▸ **Action item**
Copy verbatim the block of lines in the entries below whose first line contains "Task: Open the 50 個獎項 count dropdown" and whose last line contains "Given: Click into the DNS field". Leave out all other lines.
[Records shown — start]
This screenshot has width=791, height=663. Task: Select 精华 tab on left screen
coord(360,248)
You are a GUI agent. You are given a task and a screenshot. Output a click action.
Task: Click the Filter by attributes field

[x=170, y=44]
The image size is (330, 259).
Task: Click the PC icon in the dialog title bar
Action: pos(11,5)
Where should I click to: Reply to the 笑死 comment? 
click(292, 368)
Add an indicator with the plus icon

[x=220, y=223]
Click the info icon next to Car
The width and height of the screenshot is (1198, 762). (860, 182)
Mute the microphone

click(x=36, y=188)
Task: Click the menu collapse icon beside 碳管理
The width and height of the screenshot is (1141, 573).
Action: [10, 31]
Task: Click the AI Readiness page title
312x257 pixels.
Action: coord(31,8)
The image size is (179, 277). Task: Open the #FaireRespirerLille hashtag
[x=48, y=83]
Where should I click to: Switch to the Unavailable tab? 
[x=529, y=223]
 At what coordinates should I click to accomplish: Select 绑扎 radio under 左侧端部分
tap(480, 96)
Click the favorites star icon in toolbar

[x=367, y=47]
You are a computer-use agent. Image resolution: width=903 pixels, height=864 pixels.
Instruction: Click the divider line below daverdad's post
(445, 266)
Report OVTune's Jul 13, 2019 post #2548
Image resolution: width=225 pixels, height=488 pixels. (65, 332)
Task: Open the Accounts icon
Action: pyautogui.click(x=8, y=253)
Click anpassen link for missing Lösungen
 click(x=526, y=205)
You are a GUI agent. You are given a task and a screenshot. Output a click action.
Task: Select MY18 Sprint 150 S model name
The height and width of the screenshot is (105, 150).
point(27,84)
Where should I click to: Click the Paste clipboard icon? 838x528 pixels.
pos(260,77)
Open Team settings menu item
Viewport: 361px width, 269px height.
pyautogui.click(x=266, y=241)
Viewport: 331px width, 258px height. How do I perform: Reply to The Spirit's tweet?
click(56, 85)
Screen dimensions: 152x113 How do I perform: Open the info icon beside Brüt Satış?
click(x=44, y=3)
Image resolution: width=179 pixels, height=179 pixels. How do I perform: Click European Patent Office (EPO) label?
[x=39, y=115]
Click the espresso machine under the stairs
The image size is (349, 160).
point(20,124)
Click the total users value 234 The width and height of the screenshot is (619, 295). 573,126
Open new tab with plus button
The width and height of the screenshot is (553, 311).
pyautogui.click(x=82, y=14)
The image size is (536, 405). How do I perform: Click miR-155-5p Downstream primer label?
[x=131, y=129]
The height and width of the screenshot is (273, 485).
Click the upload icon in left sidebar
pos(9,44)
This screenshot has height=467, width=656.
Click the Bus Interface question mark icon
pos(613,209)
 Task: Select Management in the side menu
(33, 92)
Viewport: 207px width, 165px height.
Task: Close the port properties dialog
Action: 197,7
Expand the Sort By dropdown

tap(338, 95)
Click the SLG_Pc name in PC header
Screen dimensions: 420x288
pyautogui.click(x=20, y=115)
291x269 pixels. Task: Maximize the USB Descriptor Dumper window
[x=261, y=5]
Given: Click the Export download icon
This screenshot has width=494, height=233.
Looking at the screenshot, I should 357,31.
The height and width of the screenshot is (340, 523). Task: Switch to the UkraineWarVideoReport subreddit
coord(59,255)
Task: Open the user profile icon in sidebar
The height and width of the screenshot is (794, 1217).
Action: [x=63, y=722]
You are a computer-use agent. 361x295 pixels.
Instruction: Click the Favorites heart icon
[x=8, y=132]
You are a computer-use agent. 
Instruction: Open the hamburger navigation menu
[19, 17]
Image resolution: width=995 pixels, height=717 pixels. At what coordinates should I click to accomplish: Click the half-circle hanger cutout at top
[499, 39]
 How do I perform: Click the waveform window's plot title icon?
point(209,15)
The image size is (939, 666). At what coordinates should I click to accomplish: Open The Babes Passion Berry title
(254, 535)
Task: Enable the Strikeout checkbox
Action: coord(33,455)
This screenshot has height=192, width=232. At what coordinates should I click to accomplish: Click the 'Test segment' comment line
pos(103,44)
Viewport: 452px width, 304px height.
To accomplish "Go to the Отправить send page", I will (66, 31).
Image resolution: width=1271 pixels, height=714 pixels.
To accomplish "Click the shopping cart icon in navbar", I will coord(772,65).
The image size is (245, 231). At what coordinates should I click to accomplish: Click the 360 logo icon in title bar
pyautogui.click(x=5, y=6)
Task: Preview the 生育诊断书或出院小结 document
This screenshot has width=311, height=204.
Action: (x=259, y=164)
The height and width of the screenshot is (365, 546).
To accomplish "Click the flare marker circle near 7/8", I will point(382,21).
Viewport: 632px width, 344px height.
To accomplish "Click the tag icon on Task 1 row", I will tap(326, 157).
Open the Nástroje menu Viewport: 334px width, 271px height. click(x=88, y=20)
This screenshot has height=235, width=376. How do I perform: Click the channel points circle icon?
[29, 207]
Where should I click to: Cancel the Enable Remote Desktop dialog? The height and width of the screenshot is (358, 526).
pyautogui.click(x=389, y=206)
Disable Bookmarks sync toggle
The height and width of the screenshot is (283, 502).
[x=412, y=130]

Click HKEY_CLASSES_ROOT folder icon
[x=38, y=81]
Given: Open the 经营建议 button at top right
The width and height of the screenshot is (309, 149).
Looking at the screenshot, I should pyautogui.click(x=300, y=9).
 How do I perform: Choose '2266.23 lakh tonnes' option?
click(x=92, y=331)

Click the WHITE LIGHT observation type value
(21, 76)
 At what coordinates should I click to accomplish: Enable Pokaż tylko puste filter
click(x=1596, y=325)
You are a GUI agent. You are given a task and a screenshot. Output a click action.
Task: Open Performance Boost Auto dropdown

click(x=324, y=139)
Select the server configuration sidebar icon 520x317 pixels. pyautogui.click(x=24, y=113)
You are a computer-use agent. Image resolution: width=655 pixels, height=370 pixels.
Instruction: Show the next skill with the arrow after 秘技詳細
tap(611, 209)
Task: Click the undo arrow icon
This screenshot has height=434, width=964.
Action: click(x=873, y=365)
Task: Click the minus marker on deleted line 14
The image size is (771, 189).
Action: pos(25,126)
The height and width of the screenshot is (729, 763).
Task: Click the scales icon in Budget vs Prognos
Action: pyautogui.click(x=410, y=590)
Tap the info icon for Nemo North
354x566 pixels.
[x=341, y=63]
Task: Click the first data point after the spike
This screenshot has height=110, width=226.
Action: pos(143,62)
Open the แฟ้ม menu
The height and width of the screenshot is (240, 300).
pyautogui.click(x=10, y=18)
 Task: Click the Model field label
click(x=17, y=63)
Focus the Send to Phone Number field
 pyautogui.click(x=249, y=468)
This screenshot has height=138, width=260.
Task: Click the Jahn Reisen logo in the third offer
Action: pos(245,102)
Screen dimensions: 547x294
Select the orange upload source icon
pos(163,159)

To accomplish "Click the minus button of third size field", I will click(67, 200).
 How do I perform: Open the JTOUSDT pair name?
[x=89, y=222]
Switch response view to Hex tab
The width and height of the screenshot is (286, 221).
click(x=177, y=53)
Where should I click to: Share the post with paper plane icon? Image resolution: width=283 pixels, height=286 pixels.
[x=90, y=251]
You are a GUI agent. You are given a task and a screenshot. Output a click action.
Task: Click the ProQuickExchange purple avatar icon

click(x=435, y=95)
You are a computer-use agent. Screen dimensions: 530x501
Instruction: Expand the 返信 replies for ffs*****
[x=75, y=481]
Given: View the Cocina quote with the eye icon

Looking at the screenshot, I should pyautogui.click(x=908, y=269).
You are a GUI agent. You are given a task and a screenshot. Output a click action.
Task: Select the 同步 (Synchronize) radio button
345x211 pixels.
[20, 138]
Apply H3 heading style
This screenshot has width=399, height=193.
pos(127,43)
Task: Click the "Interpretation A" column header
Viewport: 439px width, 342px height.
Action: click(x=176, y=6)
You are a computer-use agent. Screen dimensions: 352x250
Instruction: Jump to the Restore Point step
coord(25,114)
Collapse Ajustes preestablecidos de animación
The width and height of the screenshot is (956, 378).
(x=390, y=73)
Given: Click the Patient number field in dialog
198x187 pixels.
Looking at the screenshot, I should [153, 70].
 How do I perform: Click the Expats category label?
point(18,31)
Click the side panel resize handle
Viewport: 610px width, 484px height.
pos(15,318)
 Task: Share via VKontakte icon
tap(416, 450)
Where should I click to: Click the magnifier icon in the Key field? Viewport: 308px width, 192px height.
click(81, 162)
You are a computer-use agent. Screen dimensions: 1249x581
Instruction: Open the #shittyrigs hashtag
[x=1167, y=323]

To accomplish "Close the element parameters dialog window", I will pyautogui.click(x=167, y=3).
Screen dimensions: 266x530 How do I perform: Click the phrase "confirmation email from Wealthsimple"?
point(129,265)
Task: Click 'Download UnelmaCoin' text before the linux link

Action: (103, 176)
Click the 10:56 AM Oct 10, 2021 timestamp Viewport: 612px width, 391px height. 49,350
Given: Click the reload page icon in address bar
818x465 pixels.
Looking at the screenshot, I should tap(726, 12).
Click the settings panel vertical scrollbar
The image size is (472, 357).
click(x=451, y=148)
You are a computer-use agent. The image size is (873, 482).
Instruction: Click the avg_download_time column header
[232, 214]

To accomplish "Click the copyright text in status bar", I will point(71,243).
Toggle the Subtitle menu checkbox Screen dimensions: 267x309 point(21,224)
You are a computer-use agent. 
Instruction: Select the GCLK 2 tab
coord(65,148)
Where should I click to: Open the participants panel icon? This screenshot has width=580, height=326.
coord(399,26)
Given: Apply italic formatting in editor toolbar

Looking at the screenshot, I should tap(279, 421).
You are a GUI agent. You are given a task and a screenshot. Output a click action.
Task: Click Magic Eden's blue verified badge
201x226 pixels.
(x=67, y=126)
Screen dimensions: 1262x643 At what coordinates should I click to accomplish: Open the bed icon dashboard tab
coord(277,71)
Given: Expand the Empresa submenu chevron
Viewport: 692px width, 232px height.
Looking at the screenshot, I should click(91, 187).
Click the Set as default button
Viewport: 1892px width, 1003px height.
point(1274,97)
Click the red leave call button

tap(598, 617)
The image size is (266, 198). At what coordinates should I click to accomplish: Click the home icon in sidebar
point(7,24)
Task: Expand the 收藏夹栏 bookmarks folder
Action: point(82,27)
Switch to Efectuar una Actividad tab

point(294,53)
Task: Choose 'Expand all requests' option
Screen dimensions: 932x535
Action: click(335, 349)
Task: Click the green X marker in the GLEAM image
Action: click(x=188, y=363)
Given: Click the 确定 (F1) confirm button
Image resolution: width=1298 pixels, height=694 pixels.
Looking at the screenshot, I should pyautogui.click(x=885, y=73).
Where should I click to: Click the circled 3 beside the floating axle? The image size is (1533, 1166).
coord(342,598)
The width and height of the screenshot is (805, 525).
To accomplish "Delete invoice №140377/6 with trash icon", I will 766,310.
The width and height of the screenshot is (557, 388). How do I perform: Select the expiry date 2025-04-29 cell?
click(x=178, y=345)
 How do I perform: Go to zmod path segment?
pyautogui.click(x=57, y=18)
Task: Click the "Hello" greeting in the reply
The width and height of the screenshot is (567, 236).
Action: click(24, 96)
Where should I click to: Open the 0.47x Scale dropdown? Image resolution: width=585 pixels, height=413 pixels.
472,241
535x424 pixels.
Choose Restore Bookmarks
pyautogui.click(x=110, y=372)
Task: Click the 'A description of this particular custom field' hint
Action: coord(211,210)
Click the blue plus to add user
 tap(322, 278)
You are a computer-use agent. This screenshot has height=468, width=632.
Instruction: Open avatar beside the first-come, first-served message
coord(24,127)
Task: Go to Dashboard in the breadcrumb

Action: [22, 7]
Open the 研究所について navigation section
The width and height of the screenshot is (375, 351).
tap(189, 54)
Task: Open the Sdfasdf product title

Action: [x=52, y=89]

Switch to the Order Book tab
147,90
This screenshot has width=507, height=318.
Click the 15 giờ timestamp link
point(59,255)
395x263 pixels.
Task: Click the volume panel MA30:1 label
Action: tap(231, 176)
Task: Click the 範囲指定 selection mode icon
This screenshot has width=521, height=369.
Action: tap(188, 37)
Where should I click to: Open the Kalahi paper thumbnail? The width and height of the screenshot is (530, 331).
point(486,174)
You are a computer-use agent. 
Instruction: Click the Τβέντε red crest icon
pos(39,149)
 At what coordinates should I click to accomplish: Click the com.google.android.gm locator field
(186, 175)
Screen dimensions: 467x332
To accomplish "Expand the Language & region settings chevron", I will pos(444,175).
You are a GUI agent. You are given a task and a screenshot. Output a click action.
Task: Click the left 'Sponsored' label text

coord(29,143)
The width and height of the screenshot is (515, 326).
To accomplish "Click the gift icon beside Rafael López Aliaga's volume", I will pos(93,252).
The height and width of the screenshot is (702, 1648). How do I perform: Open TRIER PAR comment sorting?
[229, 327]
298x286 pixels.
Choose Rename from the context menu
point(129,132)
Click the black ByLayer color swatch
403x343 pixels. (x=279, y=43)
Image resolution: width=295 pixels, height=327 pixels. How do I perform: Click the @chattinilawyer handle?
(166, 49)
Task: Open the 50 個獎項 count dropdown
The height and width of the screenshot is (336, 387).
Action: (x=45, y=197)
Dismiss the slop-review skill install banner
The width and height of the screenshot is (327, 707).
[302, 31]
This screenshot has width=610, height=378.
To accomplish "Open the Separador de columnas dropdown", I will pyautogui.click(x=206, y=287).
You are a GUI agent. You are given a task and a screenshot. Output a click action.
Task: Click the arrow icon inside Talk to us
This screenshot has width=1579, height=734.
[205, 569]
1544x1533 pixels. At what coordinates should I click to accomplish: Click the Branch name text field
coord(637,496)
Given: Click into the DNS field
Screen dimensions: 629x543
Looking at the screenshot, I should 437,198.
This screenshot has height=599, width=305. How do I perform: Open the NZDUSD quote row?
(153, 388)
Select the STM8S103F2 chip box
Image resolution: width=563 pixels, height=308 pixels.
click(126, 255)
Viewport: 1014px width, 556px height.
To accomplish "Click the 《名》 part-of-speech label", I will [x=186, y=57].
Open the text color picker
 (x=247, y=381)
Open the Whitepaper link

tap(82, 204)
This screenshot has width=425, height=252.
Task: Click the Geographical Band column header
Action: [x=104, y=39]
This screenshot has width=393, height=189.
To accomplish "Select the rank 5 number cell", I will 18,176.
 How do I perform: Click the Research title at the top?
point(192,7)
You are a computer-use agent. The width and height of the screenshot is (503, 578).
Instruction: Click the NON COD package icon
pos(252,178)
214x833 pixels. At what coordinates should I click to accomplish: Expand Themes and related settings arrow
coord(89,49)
[Records shown — finish]
▸ **Answer for this exercise**
Task: Open the 50 個獎項 count dropdown
The height and width of the screenshot is (336, 387).
Action: (x=45, y=197)
Dismiss the slop-review skill install banner
The width and height of the screenshot is (327, 707).
[302, 31]
This screenshot has width=610, height=378.
To accomplish "Open the Separador de columnas dropdown", I will pyautogui.click(x=206, y=287).
You are a GUI agent. You are given a task and a screenshot. Output a click action.
Task: Click the arrow icon inside Talk to us
This screenshot has width=1579, height=734.
[205, 569]
1544x1533 pixels. At what coordinates should I click to accomplish: Click the Branch name text field
coord(637,496)
Given: Click into the DNS field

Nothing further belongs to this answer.